───── Text section ─────

Merchants Bancorp (MBIN): A Bull Case Theory 

We came across a bullish thesis on Merchants Bancorp on Valueinvestorsclub.com by LDMR. In this article, we will summarize the bulls’ thesis on MBIN. Merchants Bancorp’s share was trading at $32.82 as of November 26th. MBIN’s trailing P/E was 7.54 according to Yahoo Finance.

Creative Lab/Shutterstock.com

Merchants Bancorp (MBIN) sits in a rare position among U.S. banks, trading below book value despite delivering a long-term average ROE of 21% and industry-leading BVPS and EPS growth of 27% and 25% since 2016. The disconnect stems from what appear to be temporary issues, mainly a surge in delinquent loans tied to an unprecedented fraud scheme that affected numerous lenders.

Although this raises questions about oversight, the losses are concentrated in government-backed multifamily and healthcare portfolios, limiting long-term damage. Founders Michael Petrie and Randall Rogers, who still own ~40% of the company, have a decades-long track record of entering capital-constrained niches like mortgage warehousing and scaling high-ROE businesses built on originate-to-sell lending. Their multifamily segment alone recently posted an extraordinary 11.6% ROA, translating into triple-digit ROE when levered, driven by gain-on-sale economics and credit-transfer tools that enhance capital efficiency.

─────

Task instructions:
a) Answer these from the Merchants Bancorp article:
(i) What was Merchants Bancorp's trailing P/E, according to Yahoo Finance?
(ii) What long-term average ROE does the company deliver?
(iii) What ROA did the multifamily segment recently post?
b) Carry on writing the Merchants Bancorp article, picking up right after its final sentence.

───── Data shown ─────

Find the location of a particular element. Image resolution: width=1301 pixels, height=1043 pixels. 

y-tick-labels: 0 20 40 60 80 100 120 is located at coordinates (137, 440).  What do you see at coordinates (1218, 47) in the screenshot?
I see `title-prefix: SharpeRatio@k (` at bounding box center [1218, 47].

─────

Answers in order:
a)
(i) 7.54
(ii) 21%
(iii) 11.6%

b)
While delinquency headlines have pressured sentiment, MBIN continues to generate substantial pre-tax, pre-provision earnings, providing a cushion to absorb losses while remaining profitable. As provisioning normalizes over the next 12–24 months, ROE could return to the mid-teens and eventually back toward 20%, restoring the company’s historical performance profile. At 0.9x book and roughly 4–5x normalized earnings, the stock embeds overly pessimistic assumptions.

If book value compounds toward $60 by 2028 and the market assigns even a modest 1.5x multiple—below its historical median—shares could approach $90, representing a potential triple in three years. With founders nearing retirement, a future sale also remains a reasonable upside scenario. While MBIN’s complex, high-velocity lending model carries inherent “black box” risks, its earnings power, aligned ownership, and temporary nature of current issues create an attractive risk/reward as delinquency resolution becomes the key catalyst.

Previously we covered a bullish thesis on Bank OZK by Ryan Hess in November 2024, which highlighted its disciplined RESG lending model, strong profitability, and long-term growth execution. The company’s stock price has depreciated approximately by 6.75% since our coverage. This is because macro concerns around construction lending weighed on sentiment. The thesis still stands as its risk-adjusted returns remain resilient. LDMR shares a similar view on Merchants Bancorp but emphasizes its niche high-ROE model.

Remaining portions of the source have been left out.